Raw data below:

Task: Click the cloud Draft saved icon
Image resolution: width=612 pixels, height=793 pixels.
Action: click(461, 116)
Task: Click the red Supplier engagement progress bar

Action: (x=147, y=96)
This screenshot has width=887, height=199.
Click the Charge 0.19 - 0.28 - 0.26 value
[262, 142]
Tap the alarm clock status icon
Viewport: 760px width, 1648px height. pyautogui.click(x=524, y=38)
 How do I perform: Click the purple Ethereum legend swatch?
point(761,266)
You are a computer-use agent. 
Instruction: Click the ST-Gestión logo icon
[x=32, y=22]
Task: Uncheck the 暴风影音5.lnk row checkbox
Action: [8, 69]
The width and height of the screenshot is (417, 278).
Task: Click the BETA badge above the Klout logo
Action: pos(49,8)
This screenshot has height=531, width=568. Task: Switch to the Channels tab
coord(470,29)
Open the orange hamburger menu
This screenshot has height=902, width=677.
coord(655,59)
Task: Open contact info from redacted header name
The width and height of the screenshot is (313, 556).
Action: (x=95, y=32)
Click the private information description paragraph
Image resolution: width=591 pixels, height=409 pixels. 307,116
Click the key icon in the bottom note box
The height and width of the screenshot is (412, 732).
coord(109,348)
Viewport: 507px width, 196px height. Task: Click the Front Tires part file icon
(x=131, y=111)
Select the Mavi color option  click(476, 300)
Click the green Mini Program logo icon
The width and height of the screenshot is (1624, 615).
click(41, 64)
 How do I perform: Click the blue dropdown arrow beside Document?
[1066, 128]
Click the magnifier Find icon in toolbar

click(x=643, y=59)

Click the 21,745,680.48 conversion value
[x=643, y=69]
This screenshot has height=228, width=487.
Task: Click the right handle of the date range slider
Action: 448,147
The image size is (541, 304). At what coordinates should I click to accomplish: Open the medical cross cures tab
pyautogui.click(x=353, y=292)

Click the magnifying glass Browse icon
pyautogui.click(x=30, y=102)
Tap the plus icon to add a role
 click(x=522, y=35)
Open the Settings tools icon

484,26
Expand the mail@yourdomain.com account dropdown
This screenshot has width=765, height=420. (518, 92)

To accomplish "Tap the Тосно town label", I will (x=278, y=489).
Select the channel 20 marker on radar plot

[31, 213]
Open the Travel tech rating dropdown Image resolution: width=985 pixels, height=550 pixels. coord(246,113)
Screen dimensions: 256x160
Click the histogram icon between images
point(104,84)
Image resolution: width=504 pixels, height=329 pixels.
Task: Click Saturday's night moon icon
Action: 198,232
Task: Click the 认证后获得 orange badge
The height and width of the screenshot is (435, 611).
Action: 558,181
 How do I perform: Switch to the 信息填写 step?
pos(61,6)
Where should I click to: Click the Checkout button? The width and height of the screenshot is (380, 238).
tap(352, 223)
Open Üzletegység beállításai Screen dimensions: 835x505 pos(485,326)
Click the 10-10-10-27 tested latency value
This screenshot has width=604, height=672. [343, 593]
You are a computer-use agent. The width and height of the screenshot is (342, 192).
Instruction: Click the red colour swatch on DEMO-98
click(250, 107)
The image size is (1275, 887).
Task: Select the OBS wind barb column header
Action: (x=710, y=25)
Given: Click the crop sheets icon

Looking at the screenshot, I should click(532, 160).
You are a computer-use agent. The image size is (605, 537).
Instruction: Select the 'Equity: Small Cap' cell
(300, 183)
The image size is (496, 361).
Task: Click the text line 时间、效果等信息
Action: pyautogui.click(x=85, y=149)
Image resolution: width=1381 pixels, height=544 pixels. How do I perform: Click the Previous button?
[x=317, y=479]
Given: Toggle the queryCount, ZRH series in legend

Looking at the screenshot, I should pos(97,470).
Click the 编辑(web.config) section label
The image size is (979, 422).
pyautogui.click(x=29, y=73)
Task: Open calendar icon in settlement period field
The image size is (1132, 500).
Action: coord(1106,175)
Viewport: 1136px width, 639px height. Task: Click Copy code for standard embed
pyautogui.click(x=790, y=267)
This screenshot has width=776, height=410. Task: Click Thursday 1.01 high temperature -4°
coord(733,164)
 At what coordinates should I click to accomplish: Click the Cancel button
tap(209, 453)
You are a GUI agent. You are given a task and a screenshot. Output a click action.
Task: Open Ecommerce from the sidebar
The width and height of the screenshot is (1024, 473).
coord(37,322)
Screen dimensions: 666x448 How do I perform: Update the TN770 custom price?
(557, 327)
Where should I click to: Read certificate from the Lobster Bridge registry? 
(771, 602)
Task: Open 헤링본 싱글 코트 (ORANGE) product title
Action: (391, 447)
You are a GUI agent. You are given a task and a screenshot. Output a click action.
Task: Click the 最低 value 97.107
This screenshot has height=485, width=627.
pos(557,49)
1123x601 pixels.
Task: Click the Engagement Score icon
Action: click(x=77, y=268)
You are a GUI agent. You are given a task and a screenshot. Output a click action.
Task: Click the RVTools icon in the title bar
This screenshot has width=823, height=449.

End of Raw data.

▶ [Activity]:
Restate word for word the lines of the data above, starting at the line containing "Viewport: 507px width, 196px" and ending at the line containing "Screen dimensions: 256x160", both included, and nothing more.

▶ [Answer]:
Viewport: 507px width, 196px height. Task: Click the Front Tires part file icon
(x=131, y=111)
Select the Mavi color option  click(476, 300)
Click the green Mini Program logo icon
The width and height of the screenshot is (1624, 615).
click(41, 64)
 How do I perform: Click the blue dropdown arrow beside Document?
[1066, 128]
Click the magnifier Find icon in toolbar

click(x=643, y=59)

Click the 21,745,680.48 conversion value
[x=643, y=69]
This screenshot has height=228, width=487.
Task: Click the right handle of the date range slider
Action: 448,147
The image size is (541, 304). At what coordinates should I click to accomplish: Open the medical cross cures tab
pyautogui.click(x=353, y=292)

Click the magnifying glass Browse icon
pyautogui.click(x=30, y=102)
Tap the plus icon to add a role
 click(x=522, y=35)
Open the Settings tools icon

484,26
Expand the mail@yourdomain.com account dropdown
This screenshot has width=765, height=420. (518, 92)

To accomplish "Tap the Тосно town label", I will (x=278, y=489).
Select the channel 20 marker on radar plot

[31, 213]
Open the Travel tech rating dropdown Image resolution: width=985 pixels, height=550 pixels. coord(246,113)
Screen dimensions: 256x160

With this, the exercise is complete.